ModernBERTが12月19日に発表されたので、試しに使ってみることにした。ただし、transformersでのサポートはv4.48以降に持ち越しとなったので、現時点のtransformers v4.47.1で動かそうとすると、trust_remote_code=True
の助けが必要だったりする。Google Colaboratoryだと、こんな感じ。
!pip install transformers triton
!test -d ModernBERT-base || git clone --depth=1 https://huggingface.co/answerdotai/ModernBERT-base
!test -f ModernBERT-base/configuration_modernbert.py || ( curl -L https://github.com/huggingface/transformers/raw/refs/heads/main/src/transformers/models/modernbert/configuration_modernbert.py | sed 's/^from \.\.\./from transformers./' > ModernBERT-base/configuration_modernbert.py )
!test -f ModernBERT-base/modeling_modernbert.py || ( curl -L https://github.com/huggingface/transformers/raw/refs/heads/main/src/transformers/models/modernbert/modeling_modernbert.py | sed -e 's/^from \.\.\./from transformers./' -e 's/^from .* import is_triton_available/import importlib\nis_triton_available = lambda: importlib.util.find_spec("triton") is not None/' > ModernBERT-base/modeling_modernbert.py )
import json
with open("ModernBERT-base/config.json","r",encoding="utf-8") as r:
d=json.load(r)
if not "auto_map" in d:
d["auto_map"]={
"AutoConfig":"configuration_modernbert.ModernBertConfig",
"AutoModel":"modeling_modernbert.ModernBertModel",
"AutoModelForMaskedLM":"modeling_modernbert.ModernBertForMaskedLM",
"AutoModelForSequenceClassification":"modeling_modernbert.ModernBertForSequenceClassification",
"AutoModelForTokenClassification":"modeling_modernbert.ModernBertForTokenClassification"
}
with open("ModernBERT-base/config.json","w",encoding="utf-8") as w:
json.dump(d,w,indent=2)
from transformers import AutoTokenizer,AutoModelForMaskedLM,FillMaskPipeline
tkz=AutoTokenizer.from_pretrained("ModernBERT-base")

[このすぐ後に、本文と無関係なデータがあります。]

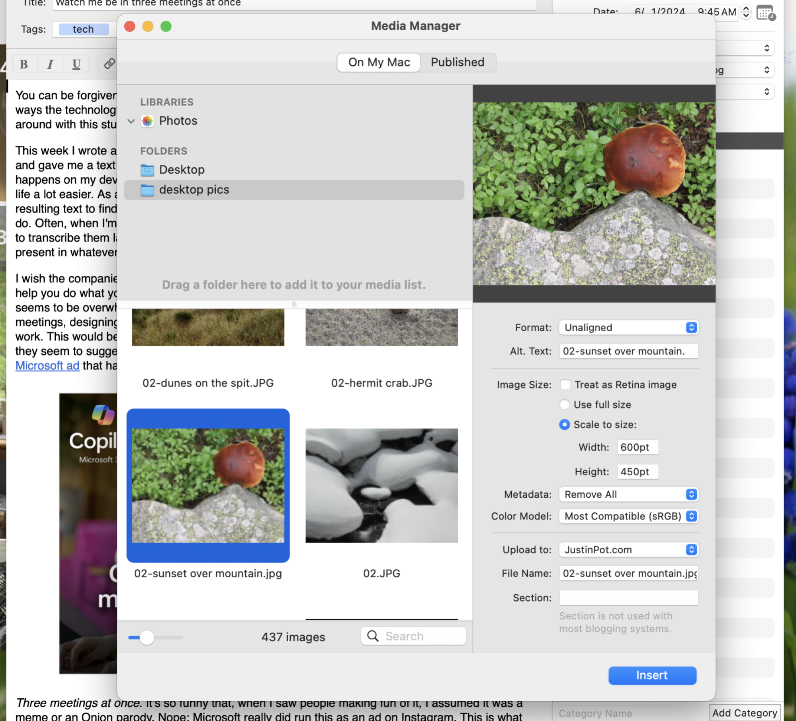Open the Format dropdown menu
Image resolution: width=796 pixels, height=721 pixels.
point(627,327)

mdl=AutoModelForMaskedLM.from_pretrained("ModernBERT-base",trust_remote_code=True)
fmp=FillMaskPipeline(tokenizer=tkz,model=mdl)
print(fmp("It don't [MASK] a thing if it ain't got that swing"))
ModernBERT-baseが「It don't [MASK] a thing if it ain't got that swing」の[MASK]に何を埋めてくるのか試したところ、私(安岡孝一)の手元では以下の結果が得られた。
[{'score': 0.8329909443855286, 'token': 1599, 'token_str': ' mean', 'sequence': "It don't mean a thing if it ain't got that swing"}, {'score': 0.026023954153060913, 'token': 513, 'token_str': ' do', 'sequence': "It don't do a thing if it ain't got that swing"}, {'score': 0.020469805225729942, 'token': 2647, 'token_str': ' matter', 'sequence': "It don't matter a thing if it ain't got that swing"}, {'score': 0.009303263388574123, 'token': 320, 'token_str': ' be', 'sequence': "It don't be a thing if it ain't got that swing"}, {'score': 0.008411774411797523, 'token': 1056, 'token_str': ' make', 'sequence': "It don't make a thing if it ain't got that swing"}]
「 mean」が83%でダントツなあたり、この英文をModernBERT-baseは知っているのだろう。ただし、「 mean」のアタマには空白が付いている。このあたり、ModernBERTのトークナイザは、BERTよりGPT風だったりする。うーむ、品詞付与や係り受け解析、このトークナイザ相手だと大変かなあ。